▶ Supplied passage

** START **

Often the question asked when exploring history is: “How did first peoples, first fur traders or first settler folk get here?” When one looks at a map of the Calling Lake region, the lake’s central location in the big bend of the Athabasca River suggests that, no matter the transportation mode, this river played a part as either a route to, or a barrier to, travel to Calling Lake.

Until the railroad stretched north to Fort McMurray/Waterways, the Athabasca River served as the major travel artery from the Rocky Mountains at Jasper through Athabasca to Fort Chipewyan and beyond. First Nations would have paddled the river by canoe in summer, switching to snowshoes and dog teams in winter; fur traders followed in larger canoes, later scows and finally river steamers.

Further map reading suggests correctly that the Calling and Pelican rivers provided access from the east, while a variety of smaller water connections provided access to the west. Heading north, Rock Island, Sandy and Wabasca lakes and the Wabasca River could be used, although with considerable portaging. Although these waterways were not prime canoeing routes, their valleys offered natural corridors for walking, and later for horse and cart trails. Early First Nations traveled to Calling lake largely in small parties with minimal gear, commonly in the winter for hunting and trapping, using snowshoes, toboggans and dog teams.

Access to Calling lake from the south was aided by the addition of river crossings at the town of Athabasca: a ferry in 1906 and a bridge in 1952. Even so, for decades settlers traveled along rutted and often muddy trails. Their creaking carts, pulled by horses, mules and even a few moose, were eventually joined by motorized vehicles, some homemade. Later, airplanes entered the scene, the better to access remote communities and faraway markets, and a small airstrip developed.

Understanding the evolving modes of transportation into Calling Lake is intertwined with understanding the waves of Beaver, Cree, Métis and other first peoples who passed through or made this place home, as well as the fur traders, missionaries and settlers who followed. How and why people traveled also reflects the economies that provided livelihoods in each era, from hunter-gathering societies through the fur trade, early agriculture, lumbering, commercial fishing and mink farming. All played a role in the choice of transportation routes and travel modes made by the people living here.

** END **

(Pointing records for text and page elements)
** START **

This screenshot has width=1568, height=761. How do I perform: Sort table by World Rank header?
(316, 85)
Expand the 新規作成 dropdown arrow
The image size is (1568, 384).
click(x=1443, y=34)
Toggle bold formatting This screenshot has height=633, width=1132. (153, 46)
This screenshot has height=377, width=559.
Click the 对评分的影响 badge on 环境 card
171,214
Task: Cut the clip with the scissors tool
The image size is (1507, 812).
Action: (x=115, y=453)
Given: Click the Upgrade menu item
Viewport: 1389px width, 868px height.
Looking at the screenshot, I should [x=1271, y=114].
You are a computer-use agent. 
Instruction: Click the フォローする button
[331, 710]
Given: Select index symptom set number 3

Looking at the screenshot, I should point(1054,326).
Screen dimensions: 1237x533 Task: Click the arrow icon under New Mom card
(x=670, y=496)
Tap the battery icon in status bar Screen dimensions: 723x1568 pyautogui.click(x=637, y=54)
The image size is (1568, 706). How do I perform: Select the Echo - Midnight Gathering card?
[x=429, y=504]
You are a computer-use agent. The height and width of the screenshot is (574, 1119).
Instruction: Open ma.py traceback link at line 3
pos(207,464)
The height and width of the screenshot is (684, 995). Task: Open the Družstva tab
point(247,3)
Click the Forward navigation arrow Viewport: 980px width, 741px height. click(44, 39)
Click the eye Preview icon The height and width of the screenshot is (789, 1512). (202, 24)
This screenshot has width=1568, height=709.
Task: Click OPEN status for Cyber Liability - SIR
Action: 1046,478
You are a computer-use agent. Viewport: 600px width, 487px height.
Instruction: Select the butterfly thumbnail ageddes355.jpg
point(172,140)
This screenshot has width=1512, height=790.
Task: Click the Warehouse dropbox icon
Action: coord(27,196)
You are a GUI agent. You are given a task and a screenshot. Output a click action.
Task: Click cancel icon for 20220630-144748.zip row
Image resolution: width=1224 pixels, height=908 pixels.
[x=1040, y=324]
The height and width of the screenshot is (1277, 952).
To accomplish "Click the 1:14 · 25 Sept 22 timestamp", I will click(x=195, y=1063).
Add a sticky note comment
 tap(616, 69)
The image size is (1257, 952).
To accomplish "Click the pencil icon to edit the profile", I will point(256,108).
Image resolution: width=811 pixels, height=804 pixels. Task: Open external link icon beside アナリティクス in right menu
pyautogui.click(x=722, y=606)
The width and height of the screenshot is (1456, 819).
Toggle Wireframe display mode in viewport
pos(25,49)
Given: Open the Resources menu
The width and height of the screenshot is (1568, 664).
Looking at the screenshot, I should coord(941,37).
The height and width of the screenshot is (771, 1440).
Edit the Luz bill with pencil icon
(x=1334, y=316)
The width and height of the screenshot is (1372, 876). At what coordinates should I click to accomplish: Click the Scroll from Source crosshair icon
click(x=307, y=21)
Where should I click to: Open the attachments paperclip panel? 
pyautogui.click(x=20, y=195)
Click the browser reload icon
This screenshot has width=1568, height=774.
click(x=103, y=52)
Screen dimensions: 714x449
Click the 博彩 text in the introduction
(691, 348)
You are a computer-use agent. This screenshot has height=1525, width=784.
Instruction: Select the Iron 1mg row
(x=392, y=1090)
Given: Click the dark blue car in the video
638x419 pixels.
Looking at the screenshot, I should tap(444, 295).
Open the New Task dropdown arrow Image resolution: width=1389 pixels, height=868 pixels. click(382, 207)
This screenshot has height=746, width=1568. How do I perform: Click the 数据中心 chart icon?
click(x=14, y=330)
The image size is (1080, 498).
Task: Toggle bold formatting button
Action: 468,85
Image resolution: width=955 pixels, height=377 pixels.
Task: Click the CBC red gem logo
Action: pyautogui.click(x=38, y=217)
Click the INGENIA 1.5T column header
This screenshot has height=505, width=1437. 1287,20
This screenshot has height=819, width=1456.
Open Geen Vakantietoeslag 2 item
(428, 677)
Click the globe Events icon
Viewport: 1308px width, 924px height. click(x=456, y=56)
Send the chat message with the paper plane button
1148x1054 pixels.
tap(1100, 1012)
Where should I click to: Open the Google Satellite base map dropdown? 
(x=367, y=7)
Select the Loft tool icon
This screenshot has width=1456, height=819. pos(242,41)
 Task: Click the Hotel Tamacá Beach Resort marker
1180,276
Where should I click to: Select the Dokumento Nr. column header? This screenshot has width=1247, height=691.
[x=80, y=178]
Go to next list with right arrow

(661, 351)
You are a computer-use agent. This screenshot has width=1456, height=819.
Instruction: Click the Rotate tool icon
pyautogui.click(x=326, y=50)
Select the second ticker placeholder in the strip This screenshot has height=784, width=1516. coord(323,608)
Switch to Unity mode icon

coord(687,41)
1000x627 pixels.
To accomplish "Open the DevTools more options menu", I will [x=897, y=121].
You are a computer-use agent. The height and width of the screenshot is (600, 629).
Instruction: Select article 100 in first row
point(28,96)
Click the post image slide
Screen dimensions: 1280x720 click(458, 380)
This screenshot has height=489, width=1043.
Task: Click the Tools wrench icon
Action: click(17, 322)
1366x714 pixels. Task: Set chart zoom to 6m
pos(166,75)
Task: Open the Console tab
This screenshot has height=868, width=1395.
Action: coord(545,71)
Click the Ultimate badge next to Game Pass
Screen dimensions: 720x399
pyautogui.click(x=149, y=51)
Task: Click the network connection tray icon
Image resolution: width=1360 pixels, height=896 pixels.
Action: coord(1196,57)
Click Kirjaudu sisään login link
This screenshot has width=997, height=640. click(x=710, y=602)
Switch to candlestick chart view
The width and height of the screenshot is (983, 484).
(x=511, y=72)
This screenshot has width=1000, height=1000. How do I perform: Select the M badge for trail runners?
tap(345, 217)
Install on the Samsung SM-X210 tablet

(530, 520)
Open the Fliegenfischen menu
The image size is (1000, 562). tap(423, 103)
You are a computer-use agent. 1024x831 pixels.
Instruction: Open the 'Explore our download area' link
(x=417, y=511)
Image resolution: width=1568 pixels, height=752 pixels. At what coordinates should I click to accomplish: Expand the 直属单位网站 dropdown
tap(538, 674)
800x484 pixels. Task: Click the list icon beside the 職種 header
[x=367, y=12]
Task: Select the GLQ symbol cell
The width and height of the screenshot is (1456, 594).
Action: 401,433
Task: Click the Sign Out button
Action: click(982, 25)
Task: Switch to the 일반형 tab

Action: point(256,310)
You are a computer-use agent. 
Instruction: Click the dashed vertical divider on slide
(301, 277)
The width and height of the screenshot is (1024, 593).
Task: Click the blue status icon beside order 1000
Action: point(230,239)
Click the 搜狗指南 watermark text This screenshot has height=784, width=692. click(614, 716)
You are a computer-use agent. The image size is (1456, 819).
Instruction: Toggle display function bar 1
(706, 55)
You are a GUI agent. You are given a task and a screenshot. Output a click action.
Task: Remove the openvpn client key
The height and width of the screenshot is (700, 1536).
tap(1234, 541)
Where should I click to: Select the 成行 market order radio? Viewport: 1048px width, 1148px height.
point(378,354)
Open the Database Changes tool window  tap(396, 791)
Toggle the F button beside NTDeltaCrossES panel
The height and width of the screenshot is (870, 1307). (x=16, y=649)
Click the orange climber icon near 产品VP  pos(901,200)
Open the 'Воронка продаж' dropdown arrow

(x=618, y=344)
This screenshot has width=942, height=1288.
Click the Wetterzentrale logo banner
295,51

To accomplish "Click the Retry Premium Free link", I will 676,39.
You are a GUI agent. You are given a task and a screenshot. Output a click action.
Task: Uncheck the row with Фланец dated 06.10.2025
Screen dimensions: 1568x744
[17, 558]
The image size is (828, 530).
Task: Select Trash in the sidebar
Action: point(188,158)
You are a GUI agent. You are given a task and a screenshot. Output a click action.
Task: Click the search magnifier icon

** END **

▶ To do
1 - Swap "missionaries" for "clergy" in the Calling Lake transportation text, and give the part from "Understanding the evolving" to "people living here." with that change.
2 - Turn the listing lines from the line with "800x484 pixels. Task: Click" to the line with "Action: click(982, 25)" into a JSON list of strings, one string per line, leaving out blank lines.

▶ Answers to the exercises
1 -
Understanding the evolving modes of transportation into Calling Lake is intertwined with understanding the waves of Beaver, Cree, Métis and other first peoples who passed through or made this place home, as well as the fur traders, clergy and settlers who followed. How and why people traveled also reflects the economies that provided livelihoods in each era, from hunter-gathering societies through the fur trade, early agriculture, lumbering, commercial fishing and mink farming. All played a role in the choice of transportation routes and travel modes made by the people living here.

2 -
[
  "800x484 pixels. Task: Click the list icon beside the 職種 header",
  "[x=367, y=12]",
  "Task: Select the GLQ symbol cell",
  "The width and height of the screenshot is (1456, 594).",
  "Action: 401,433",
  "Task: Click the Sign Out button",
  "Action: click(982, 25)"
]